*Your goal*
In the text below about "enjoy" versus "suffer from," how many Google instances of "Americans suffer from" are reported?

American citizens enjoy the right to vote.
50 million Americans suffer from hemorrhoids.

As Neal observes, the positive or negative connotations are semantically non-restrictive, in some sense, so that the first example doesn't mean that you lose the health benefits if you happen to hate fruit and so consume it dutifully but without enjoyment. He suggests that something similar is going on in phrases like

Our friendly employees will be happy to assist you.

which is not meant to invite the inference that the surly ones will assist you reluctantly, if at all.

Inspired by Neal's post, I decided to use his identification of positively- and negatively-tinted variants of have to calibrate the textual mood of the nation.

Google has 52,000 instances of "Americans suffer from", and most of them seem to be examples of "negatively flavored have":

7% of Americans suffer from acid reflux
Native Americans suffer from high rate of asthma
Some 17 million Americans suffer from social anxiety disorder
3 percent to 24 percent of Americans suffer from substance abuse disorders

The last example is especially revealing, since I'm sure that some fraction of substance abusers would claim that they "enjoy" rather than "suffer from" their substances of choice, if asked.

In contrast, there are only 852 instances of "Americans enjoy". [note: see correction below; ed.] By internet text count, at least, we as a nation "suffer from" things about 60 times more often than we "enjoy" them. The textual disproportion may be even worse, since many if not most of the "Americans enjoy" ghits are matches across a sentence or other punctuation boundary. Of course, there are also plenty of the type that Neal is talking about:

For the most part, we in American enjoy the blessings of religious liberty.

*Extracted entries*

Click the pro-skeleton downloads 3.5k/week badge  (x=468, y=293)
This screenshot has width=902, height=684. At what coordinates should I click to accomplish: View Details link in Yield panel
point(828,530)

...

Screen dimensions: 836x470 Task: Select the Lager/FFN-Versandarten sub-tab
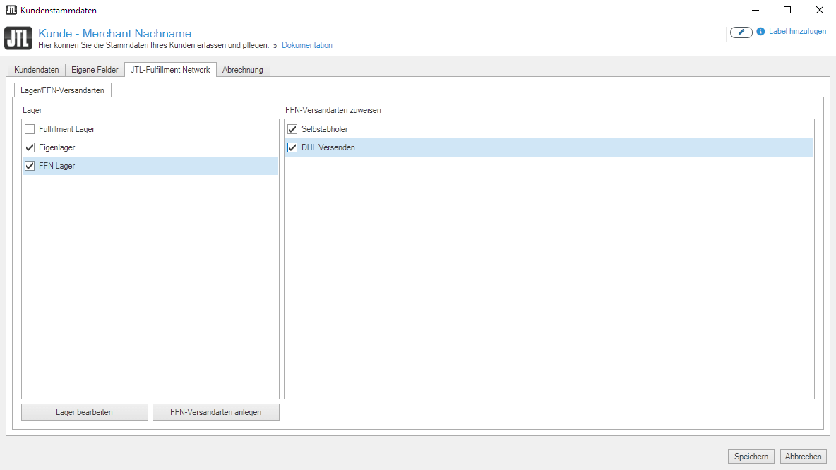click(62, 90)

...

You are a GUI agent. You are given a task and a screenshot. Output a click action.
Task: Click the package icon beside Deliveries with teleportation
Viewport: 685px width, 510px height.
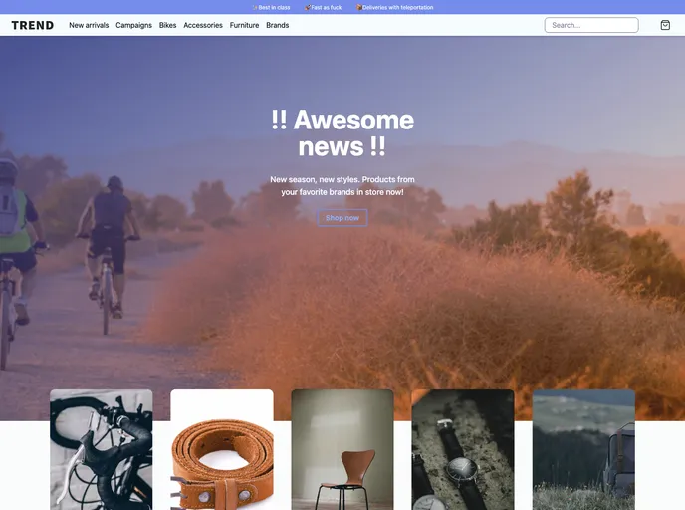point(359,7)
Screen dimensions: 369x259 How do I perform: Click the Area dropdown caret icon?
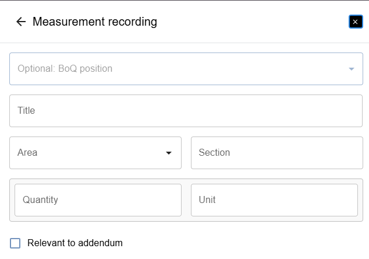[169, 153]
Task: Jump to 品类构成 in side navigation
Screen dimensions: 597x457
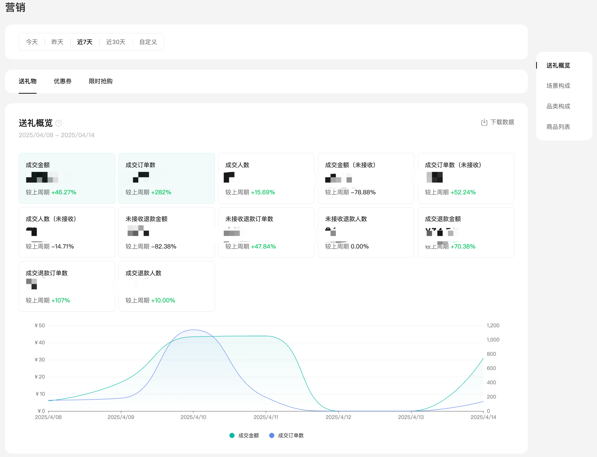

*Worked answer*
52,000